- _Provided records_:

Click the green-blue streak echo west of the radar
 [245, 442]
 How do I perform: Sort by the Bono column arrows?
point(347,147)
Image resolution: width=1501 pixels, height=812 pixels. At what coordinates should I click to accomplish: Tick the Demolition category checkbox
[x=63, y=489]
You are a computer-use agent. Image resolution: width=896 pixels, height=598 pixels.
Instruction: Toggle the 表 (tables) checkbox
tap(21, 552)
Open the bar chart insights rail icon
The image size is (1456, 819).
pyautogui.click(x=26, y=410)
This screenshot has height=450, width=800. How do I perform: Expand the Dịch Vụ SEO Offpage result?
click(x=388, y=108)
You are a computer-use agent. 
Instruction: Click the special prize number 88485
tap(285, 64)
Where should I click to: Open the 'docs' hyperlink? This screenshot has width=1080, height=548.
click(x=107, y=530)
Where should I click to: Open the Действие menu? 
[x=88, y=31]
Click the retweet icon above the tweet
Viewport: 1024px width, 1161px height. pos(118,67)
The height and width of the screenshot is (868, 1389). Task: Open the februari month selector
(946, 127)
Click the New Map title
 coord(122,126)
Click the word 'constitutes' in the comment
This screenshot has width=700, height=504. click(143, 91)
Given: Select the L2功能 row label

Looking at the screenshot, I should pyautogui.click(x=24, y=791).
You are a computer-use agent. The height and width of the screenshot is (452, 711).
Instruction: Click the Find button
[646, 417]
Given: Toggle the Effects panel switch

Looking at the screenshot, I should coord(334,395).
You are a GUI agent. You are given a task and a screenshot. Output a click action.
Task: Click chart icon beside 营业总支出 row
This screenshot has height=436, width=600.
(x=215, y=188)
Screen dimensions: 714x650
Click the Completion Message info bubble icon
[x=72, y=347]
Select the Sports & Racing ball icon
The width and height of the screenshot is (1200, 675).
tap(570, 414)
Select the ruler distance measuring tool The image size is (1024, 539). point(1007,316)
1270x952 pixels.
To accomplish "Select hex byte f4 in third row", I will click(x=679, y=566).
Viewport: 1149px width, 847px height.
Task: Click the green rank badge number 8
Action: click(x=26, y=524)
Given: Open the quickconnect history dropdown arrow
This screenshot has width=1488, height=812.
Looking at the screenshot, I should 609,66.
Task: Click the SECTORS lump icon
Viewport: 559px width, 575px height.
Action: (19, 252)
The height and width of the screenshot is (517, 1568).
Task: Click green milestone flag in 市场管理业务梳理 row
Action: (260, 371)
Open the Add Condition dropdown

- _Prompt_: Check every line of the records above for the string "dropdown". Copy those that hold it.

- _Answer to the problem_:
Given: Open the quickconnect history dropdown arrow
Open the Add Condition dropdown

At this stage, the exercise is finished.